A beautiful piece that crossed my path a week or so ago. Beautifully organic, ornate, sensual and magical.
17th/18th/19th century frame fragments, antler, bone (various), graphite slab, 22K and 23.75K green and rose gold leaf, and resin
Baroque splendor reigns in Jennifer Trask’s unique wall pieces, a combination of her fascination with organic materials such as bone and her fondness for antique found objects. Mimicking the most regal of mirrors, 'Umi', a polished graphite slice, pierced with an antler, is set in seventeenth, eighteenth, and nineteenth-century gold-leafed frame fragments. Evocative of its name ('Umi' means wave in Japanese) the highly stylized leaf forms on the frame resemble waves. Trask drew her inspiration from the water imagery of Hokusai and the contemporary seascapes of Sugimoto.

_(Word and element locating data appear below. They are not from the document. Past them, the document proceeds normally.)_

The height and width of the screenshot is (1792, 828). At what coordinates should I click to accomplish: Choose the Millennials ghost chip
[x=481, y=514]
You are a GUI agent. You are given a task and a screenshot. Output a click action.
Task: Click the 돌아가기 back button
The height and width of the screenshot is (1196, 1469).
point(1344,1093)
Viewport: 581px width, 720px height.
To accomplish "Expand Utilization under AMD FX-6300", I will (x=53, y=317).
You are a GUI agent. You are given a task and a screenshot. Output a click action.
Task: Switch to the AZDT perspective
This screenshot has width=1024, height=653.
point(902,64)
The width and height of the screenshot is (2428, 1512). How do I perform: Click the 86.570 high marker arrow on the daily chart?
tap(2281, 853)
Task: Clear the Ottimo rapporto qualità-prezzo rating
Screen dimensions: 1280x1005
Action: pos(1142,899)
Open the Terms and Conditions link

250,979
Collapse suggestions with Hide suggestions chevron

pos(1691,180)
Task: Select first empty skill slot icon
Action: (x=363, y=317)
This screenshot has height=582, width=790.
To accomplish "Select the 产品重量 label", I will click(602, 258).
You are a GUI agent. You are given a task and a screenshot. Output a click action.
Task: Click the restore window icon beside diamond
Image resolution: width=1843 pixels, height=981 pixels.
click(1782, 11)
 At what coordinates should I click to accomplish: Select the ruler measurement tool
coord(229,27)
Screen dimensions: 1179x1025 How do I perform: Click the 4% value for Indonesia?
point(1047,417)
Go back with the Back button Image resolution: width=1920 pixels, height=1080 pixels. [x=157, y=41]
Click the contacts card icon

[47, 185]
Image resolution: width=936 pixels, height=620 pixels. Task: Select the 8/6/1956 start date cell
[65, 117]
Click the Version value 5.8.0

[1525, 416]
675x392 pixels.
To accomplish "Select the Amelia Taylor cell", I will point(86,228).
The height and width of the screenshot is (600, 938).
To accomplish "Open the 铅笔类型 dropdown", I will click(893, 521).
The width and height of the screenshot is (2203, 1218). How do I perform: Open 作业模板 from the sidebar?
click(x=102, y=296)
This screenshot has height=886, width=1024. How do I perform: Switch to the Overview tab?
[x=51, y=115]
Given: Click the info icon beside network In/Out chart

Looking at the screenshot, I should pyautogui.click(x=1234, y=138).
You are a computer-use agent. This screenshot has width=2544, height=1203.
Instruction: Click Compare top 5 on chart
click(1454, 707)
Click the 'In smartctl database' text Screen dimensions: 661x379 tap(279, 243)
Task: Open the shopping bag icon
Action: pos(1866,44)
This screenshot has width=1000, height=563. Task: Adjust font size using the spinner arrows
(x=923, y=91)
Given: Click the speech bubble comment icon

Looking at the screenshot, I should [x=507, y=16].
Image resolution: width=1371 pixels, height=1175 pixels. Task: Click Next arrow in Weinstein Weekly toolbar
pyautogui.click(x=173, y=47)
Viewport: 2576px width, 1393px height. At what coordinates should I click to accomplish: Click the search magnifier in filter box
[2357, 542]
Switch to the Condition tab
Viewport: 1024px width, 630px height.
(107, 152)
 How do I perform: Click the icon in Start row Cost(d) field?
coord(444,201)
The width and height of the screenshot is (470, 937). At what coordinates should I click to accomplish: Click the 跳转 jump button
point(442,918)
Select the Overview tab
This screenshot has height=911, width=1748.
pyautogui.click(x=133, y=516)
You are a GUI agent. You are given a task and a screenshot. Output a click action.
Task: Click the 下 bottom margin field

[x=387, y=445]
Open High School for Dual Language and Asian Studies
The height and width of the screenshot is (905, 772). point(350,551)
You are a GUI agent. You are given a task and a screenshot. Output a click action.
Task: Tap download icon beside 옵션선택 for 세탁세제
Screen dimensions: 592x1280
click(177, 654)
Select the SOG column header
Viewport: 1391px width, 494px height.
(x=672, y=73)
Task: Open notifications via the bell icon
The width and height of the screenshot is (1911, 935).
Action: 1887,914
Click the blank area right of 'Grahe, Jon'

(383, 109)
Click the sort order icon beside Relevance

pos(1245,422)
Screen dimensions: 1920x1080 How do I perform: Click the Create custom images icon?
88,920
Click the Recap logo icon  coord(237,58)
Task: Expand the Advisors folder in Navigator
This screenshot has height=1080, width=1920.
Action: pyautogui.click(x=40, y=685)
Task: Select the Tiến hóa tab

Trask’s received her MFA from the prestigious Metalsmithing program at SUNY New Paltz. Her work is part of the collections of the Museum of Arts and Design, NY, Smithsonian American Art Museum’s Renwick Gallery, Washington, DC, and the Museum of Fine Arts Houston, Texas. In 2011 she was named Fellow in Sculpture/Crafts by the New York Foundation in the Arts.